9) Realise that when the triangles have equal area, multiplying either by a factor will always add more than dividing the other by the same factor will subtract.
10) Therefore any deviation from the triangles being equal will result in more area added than area subtracted.
11) The minimum area is when the triangles are equal.
- In this case that's a minimum total area of 12 + 2 * 6 = 24 for the big triangle.
- In the general case the rectangle is _a*b_ and the minimum area of the big triangle is 2_ab_ where _a_ and _b_ are the given sides of the small triangles.

I have a simpler solution that doesn't require derivative or AM-GM
So the area of the triangle is (x+3)(y+4)/2=(xy+4x+3y+12)/2
xy we already know, 12 and 2 is a constant so we can ignore those, so the area of the triangle is minimal when 4x+3y is minimal.
because 4x and 3y is positive real number then (4x-3y)^2>=0
=>16x^2 - 24xy + 9y^2 >= 0
=> 16x^2 + 24xy + 9y^2 >= 48xy
=> (4x + 3y)^2 >= 576
=> 4x +3y >= 24
then apply to the function above then we have min(S)=(12 +24+12)/2=24

Got this. But for part one I used a slightly different way without noticing the similar triangles (equating the area of the big triangle with that of its three component shapes): Let A be the area of the large triangle. Then 2A = (4+y)(3+x) = 2xy + 4x + 3y. The x and y disappear and leave xy = 12.

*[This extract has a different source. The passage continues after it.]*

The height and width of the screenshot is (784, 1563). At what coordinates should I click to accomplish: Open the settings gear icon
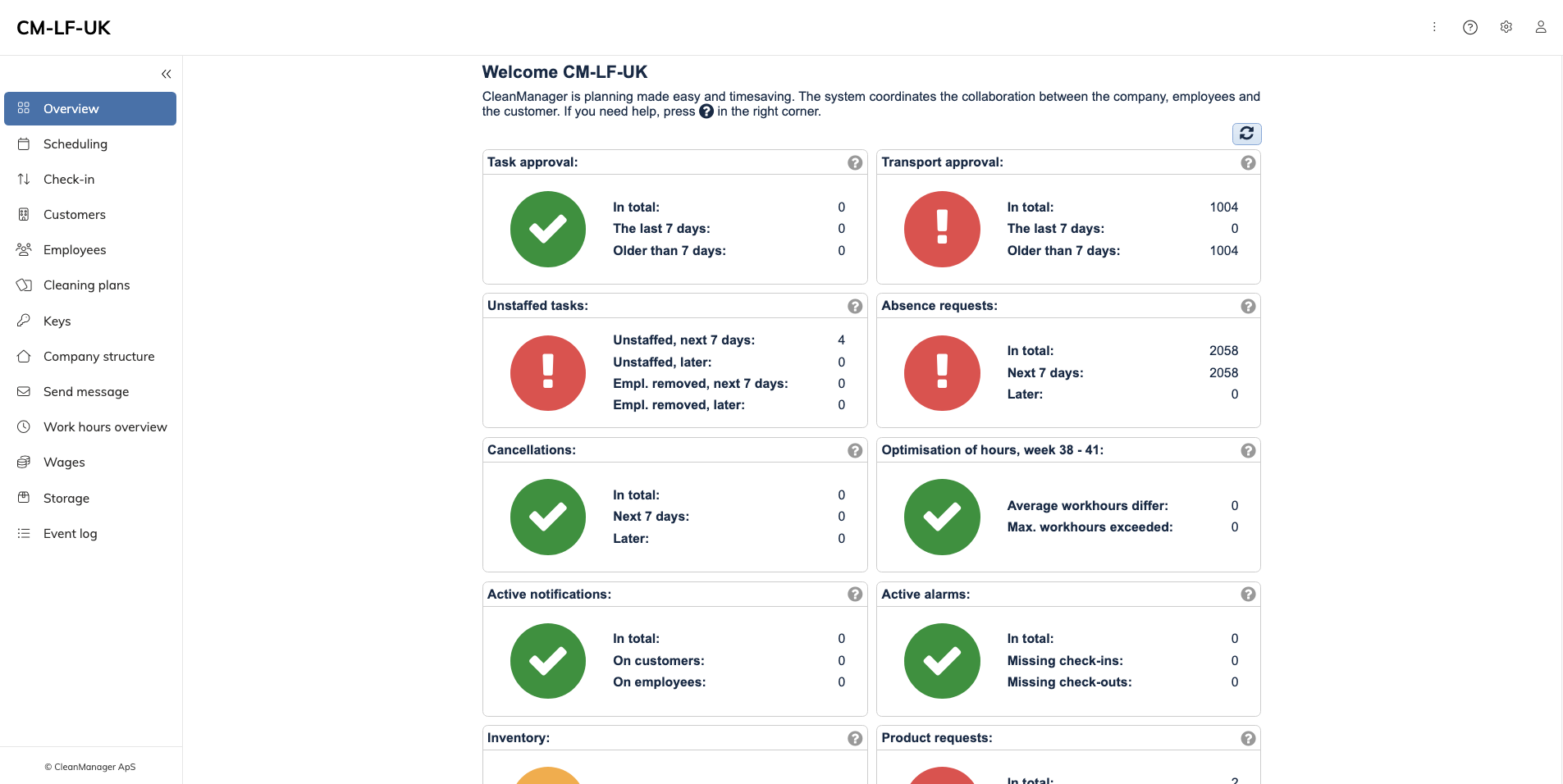[1506, 27]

3:56 using inequality of arithmetic and geometric means we get (3x+4y)/2 >=√(3x*4y) = 12, equality when 3x=4y

My mom tutors people trying to get their GED (high school equivalency). She includes some tips for if they get stuck and need to guess, one of which is that right triangles on the test are most often 3-4-5. On this problem, that'd be the right guess! 😊

The minimum of 2x+(3/2)y+12 can be solved quite fast by using arithmetic-geometric mean inequality. 🥰

A common inequality comes in handy in problems like this:
a + b >= 2sqrt(ab) and equality happens iff a = b.

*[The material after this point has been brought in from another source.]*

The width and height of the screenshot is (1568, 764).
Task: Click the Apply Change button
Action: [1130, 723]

You can generate a good guess as to what the answer _should_ be by working backwards. Assume that the rectangle’s area is indeed some fixed value. In constrained optimization problems like this one, the extrema often occur at points of symmetry. An obvious symmetry is when the two small triangles are congruent, i.e., they are both 3-4-5 right triangles. In that situation the rectangle’s area is obviously 12 and the large triangle’s area is twice that. For completeness, one could then prove that this is the minimal triangle area in various ways.
I haven’t yet seen anyone mention an analytical solution to the first part: Impose the obvious coordinate system. The vertex of the rectangle lies on the large triangle’s hypotenuse, i.e., it and the two triangle vertices must be colinear. This constraint can be expressed as det((x+3,0,1),(0,y+4,1),(x,y,1))=0. A fairly straightforward calculation leads directly to xy=12.
The constrained optimization of the second part is a common example problem for the Lagrange multiplier method. Here the objective function would be (x+3)(y+4) and the constraint xy-12. However, using the AM-GM inequality as others have mentioned is much simpler in this case.